### 読解文
■ ■ ■ ■ ■

福岡市は、福岡市においてスタートアップする外国人起業家をサポートするためにスタートアップ賃料補助をスタートした。スタートアップビザに続く外国人起業家誘致政策の第2の矢といったところだろう。
誰がもらえるの?
福岡市において初めて2016年1月1日以降に創業(創業予定者を含む)し,かつ以下の要件を全て満たした外国人を対象とする
- 「経営・管理」の在留資格(スタートアップビザの取得者も事業認定の申請はできるが,補助金申請時は在留資格の更新が必要)を取得していること
- 福岡市で長期間事業を継続する意思があること
- 福岡市に居住すること
- 国税及び地方税を滞納していないこと
スタートアップビザの取得期間においても、補助金をもらうための認定申請は可能。しかし、実際に補助金を受け取る時までには、経営・管理の在留資格を取得している必要があることは注意点だ。
どんな業種のスタートアップでもいいの?
すべての業種が対象となるわけではない。福岡市の国際競争力の強化や雇用の拡大を図ることため以下の業種に限定されており、その中で優れた事業と福岡市に認定されることが必要。

■ ■ ■ ■ ■

### 提示資料
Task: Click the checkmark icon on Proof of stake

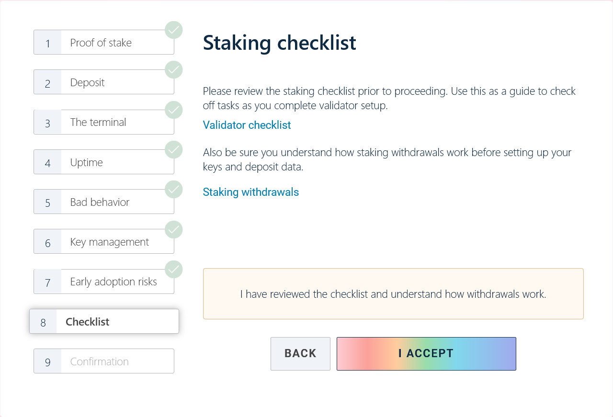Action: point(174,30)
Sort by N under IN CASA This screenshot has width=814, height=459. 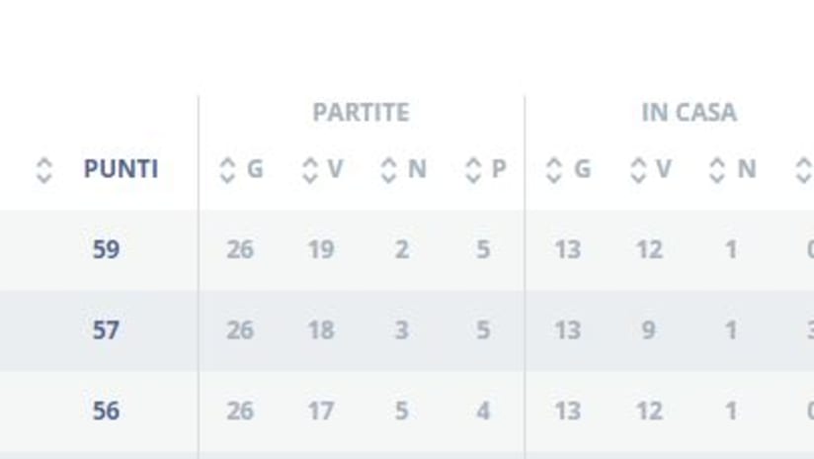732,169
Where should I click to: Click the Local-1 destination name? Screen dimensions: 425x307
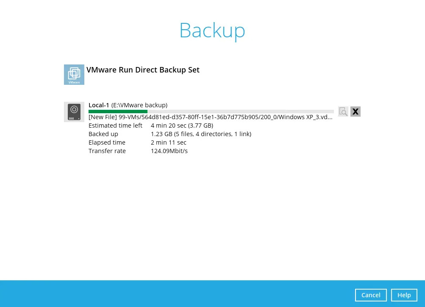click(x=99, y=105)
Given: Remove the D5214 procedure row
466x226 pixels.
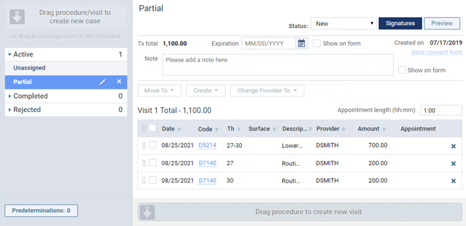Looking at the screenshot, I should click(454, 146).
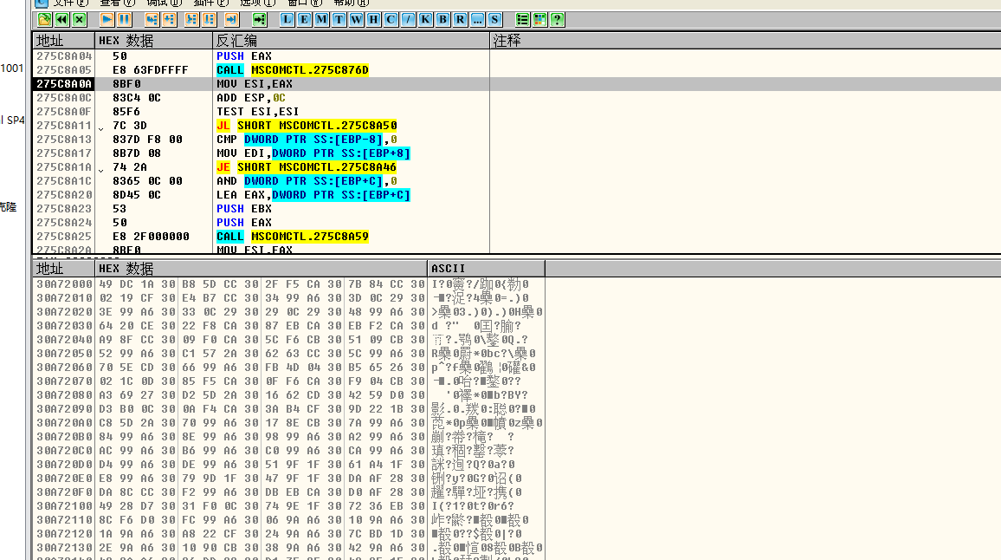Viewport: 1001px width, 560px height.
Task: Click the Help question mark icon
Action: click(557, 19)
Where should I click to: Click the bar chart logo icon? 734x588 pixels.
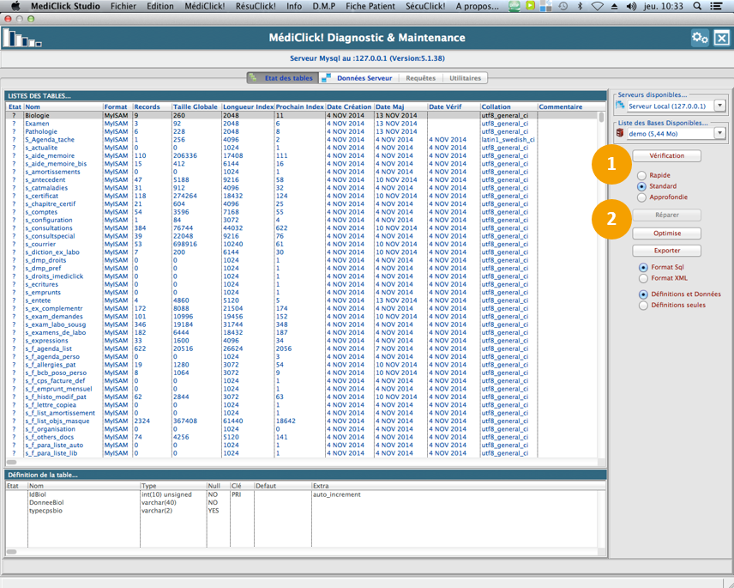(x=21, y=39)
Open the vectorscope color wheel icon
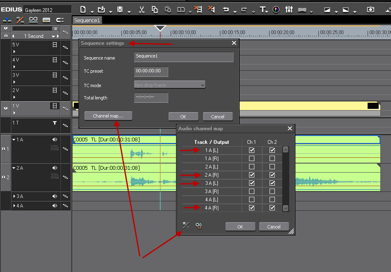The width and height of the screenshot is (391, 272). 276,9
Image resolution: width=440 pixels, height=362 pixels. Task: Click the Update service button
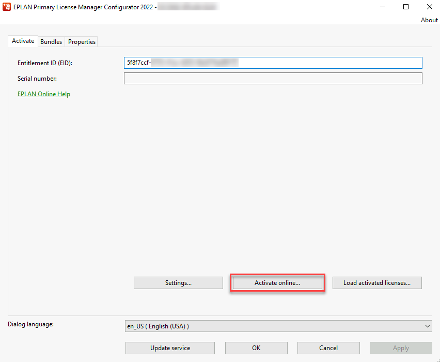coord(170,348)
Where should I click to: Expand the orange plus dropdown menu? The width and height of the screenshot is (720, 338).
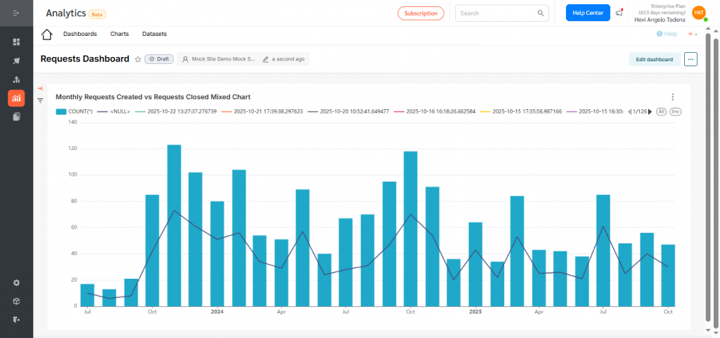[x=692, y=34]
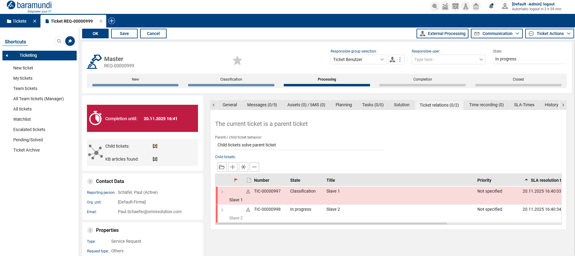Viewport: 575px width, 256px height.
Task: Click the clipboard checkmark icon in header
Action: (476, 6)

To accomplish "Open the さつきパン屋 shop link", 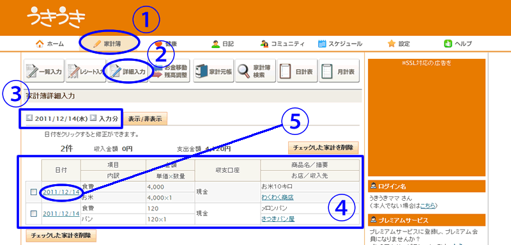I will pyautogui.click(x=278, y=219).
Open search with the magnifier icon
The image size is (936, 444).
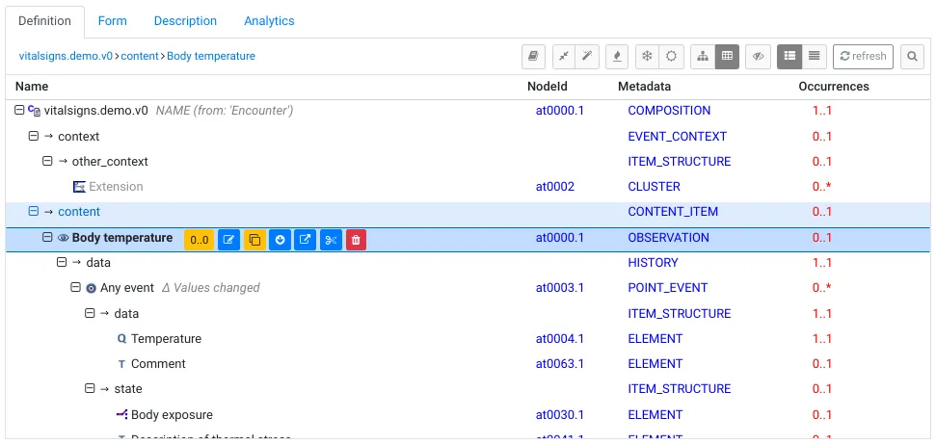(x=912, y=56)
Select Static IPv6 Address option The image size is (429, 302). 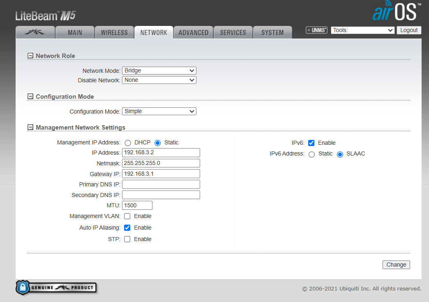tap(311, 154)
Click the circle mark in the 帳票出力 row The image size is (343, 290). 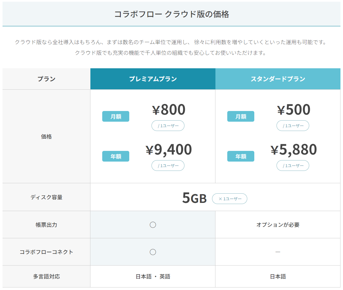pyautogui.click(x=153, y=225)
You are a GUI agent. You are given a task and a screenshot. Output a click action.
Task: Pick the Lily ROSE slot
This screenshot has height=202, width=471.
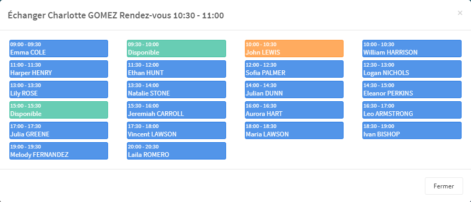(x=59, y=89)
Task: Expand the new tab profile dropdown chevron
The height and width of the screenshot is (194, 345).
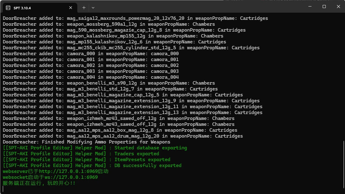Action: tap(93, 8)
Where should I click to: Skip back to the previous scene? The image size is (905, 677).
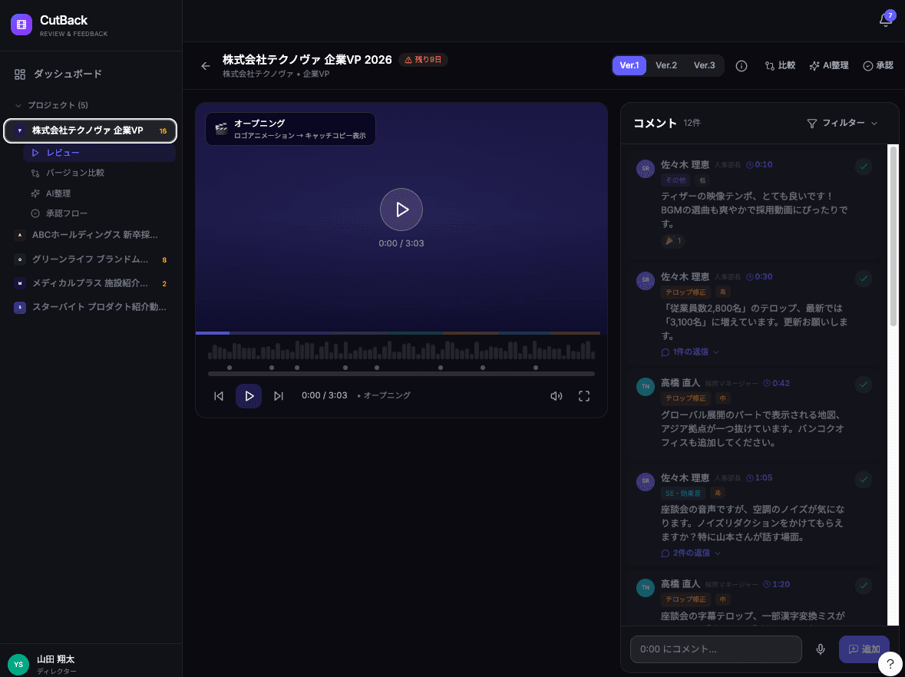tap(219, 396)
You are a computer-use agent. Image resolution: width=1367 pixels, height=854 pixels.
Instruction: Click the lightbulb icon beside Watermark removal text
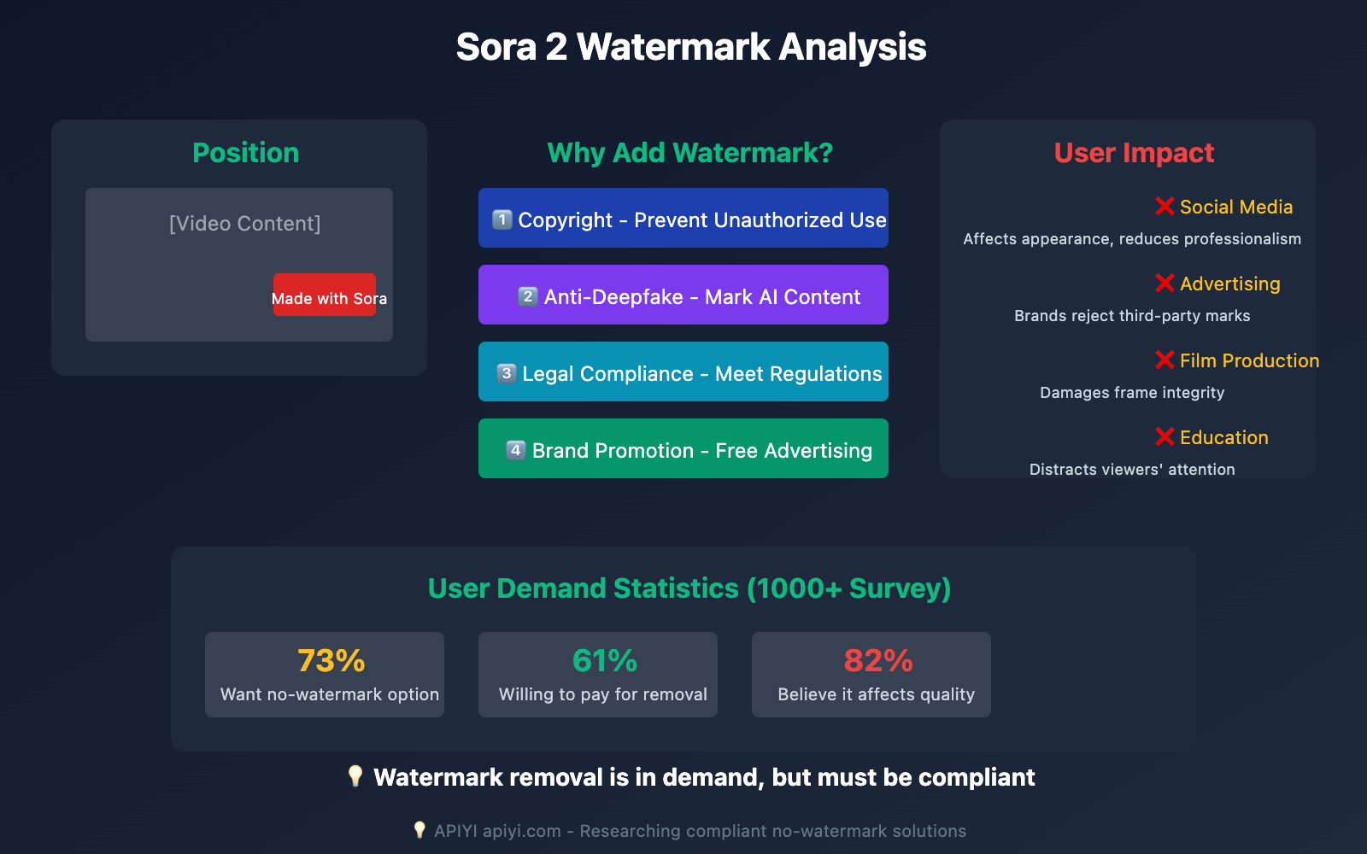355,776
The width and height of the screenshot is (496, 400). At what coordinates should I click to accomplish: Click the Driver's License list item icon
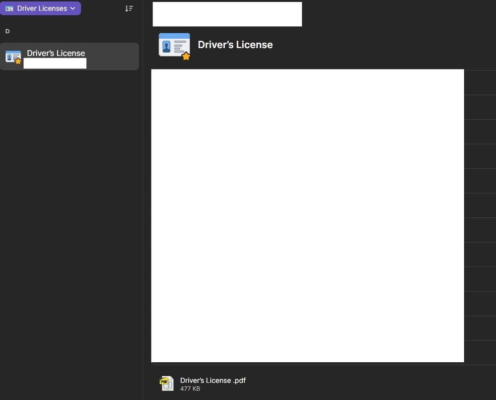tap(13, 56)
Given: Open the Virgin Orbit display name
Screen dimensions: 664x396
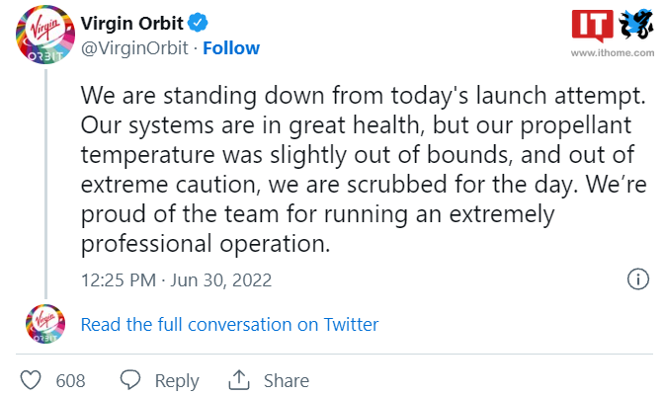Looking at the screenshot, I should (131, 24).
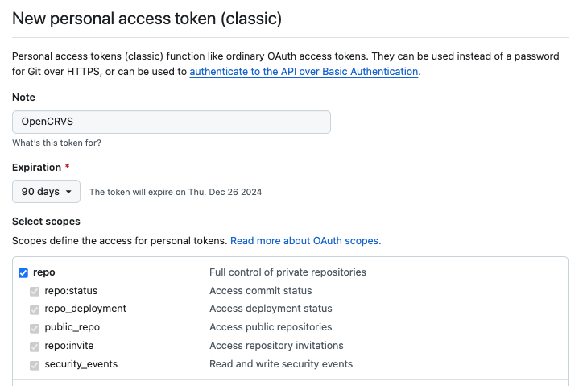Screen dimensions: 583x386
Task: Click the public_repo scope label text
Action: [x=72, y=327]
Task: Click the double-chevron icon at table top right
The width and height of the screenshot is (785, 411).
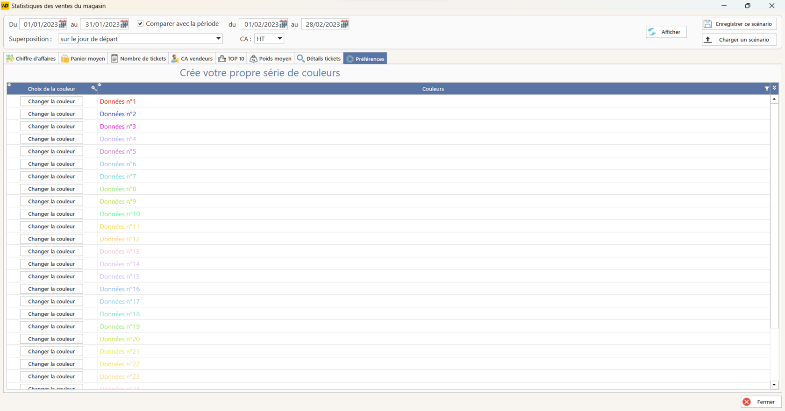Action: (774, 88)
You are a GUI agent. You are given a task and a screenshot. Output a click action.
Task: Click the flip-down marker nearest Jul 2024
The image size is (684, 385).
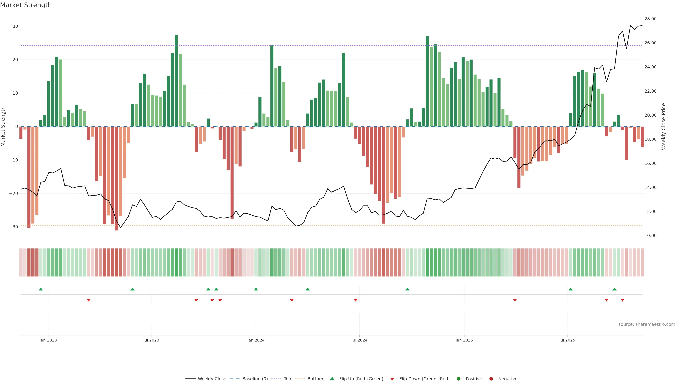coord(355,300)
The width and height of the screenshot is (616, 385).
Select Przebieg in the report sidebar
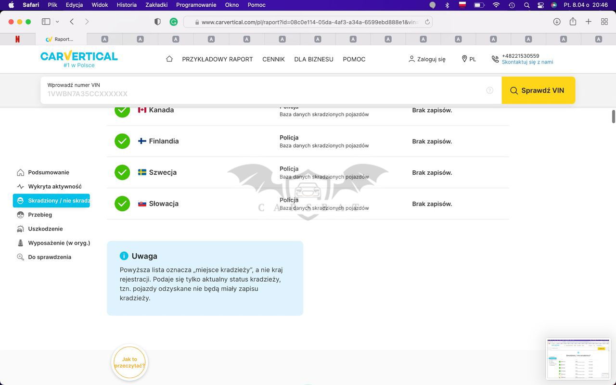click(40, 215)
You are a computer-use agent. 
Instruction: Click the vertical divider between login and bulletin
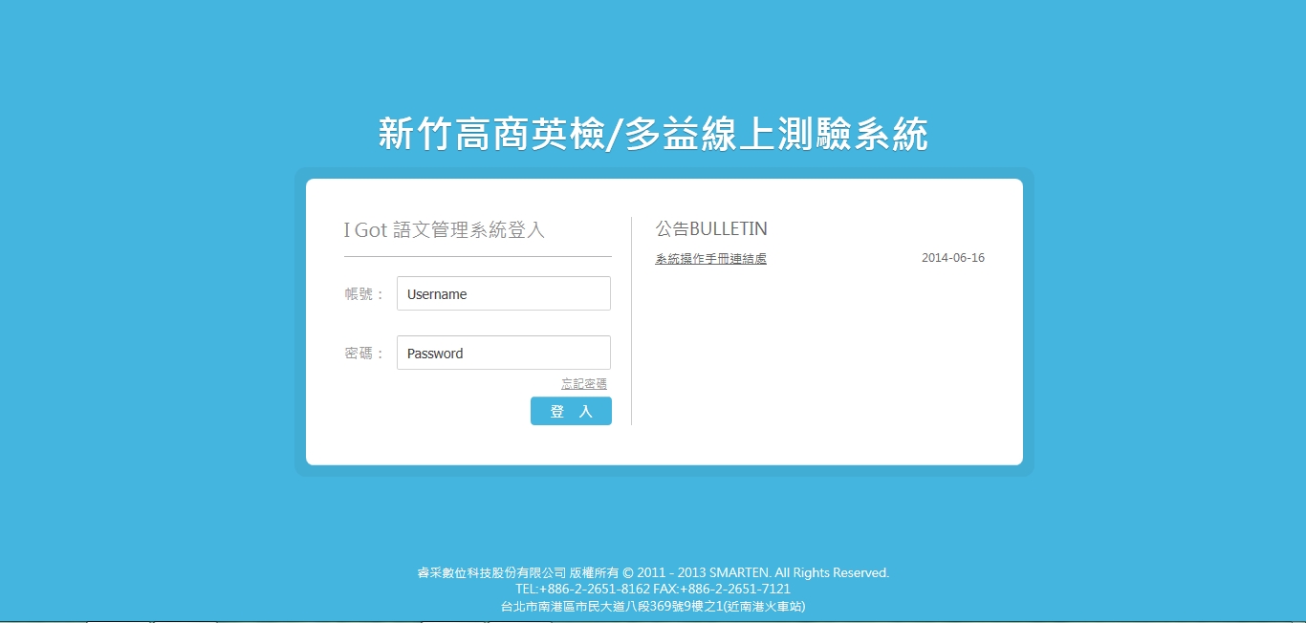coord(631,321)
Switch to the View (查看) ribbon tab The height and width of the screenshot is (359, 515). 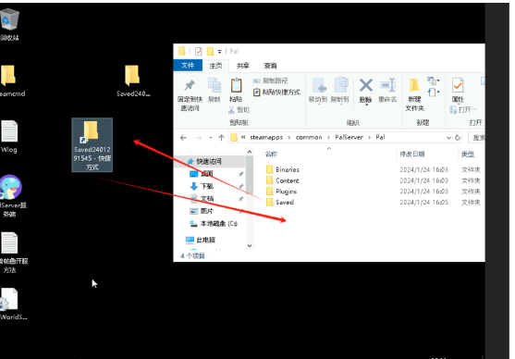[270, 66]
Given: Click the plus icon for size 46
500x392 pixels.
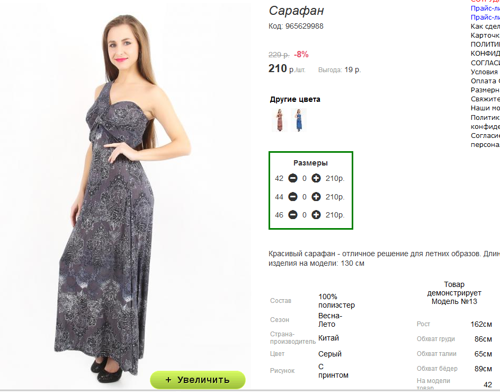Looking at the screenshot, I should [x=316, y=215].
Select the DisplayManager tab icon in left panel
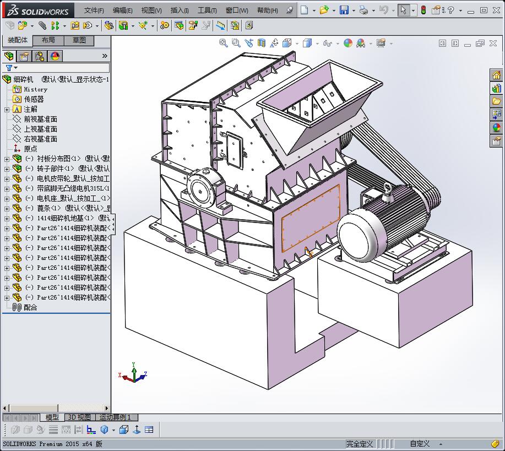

■ ■ ■ ■ ■

### 設問
a - 福岡市のスタートアップ賃料補助に関する文章について、次の問いに一行ずつ答えてください。
(i) 対象となるのは、福岡市で初めていつ以降に創業した外国人ですか?
(ii) 実際に補助金を受け取る時までに取得している必要がある在留資格は何ですか?
(iii) この賃料補助は、スタートアップビザに続く外国人起業家誘致政策の何にたとえられていますか?
b - 福岡市のスタートアップ賃料補助に関する文章の続きを書いてください。
提示資料はここでは使いません。

### 解答
a -
(i) 2016年1月1日以降
(ii) 「経営・管理」の在留資格
(iii) 第2の矢

b -
- 知識創造型産業(半導体関連,ソフトウェア開発,コンテンツ制作,ロボット関連など)
- 健康・医療・福祉関連産業(創薬ベンチャー,医療技術開発,再生医療,福祉用機器開発など)
- 環境・エネルギー関連産業(クリーンエネルギー開発,次世代蓄電技術,地球情報システムなど)
- 物流関連業(グローバルSCMサービス,3PLサービス,国際宅配,ドローン物流開発など)
- 貿易関連業(市内産品の海外販路開拓に資する事業,博多港・福岡空港の機能を活用する事業など)
どんな経費がいくら補助されるの?
起業家本人の住居の補助
民間の賃貸物件の家賃が補助対象。金額は70,000円/月でかつ1ヶ月の賃料の50%以内。つまり家賃10万円のマンションなら月5万の補助。家賃18万のマンションなら7万円の補助となる。
事業所の補助
インキュベート施設やオフィス等の民間の賃貸物件が補助対象。賃貸契約しているものが対象だ。金額は50,000円/月でかつ1ヵ月の賃料の50%以内。つまり家賃8万のオフィスなら4万円、12万のオフィスなら5万が補助される
なお住居兼事務所の場合は住居及び事業所の補助上限額の合計が補助対象となる。いずれも1年間が補助対象なので月7万補助を受ければ年間84万だ。
何人くらいがもらえるの?
5件程度の採択が予定されている。いずれにせよ、まずは優れた事業であると事業認定を受ける必要がある。流れとしては事業認定をうけたのち、補助金の申請を行い、その後実際にかかった家賃の実績報告を行ったのちに補助金が交付される形だ。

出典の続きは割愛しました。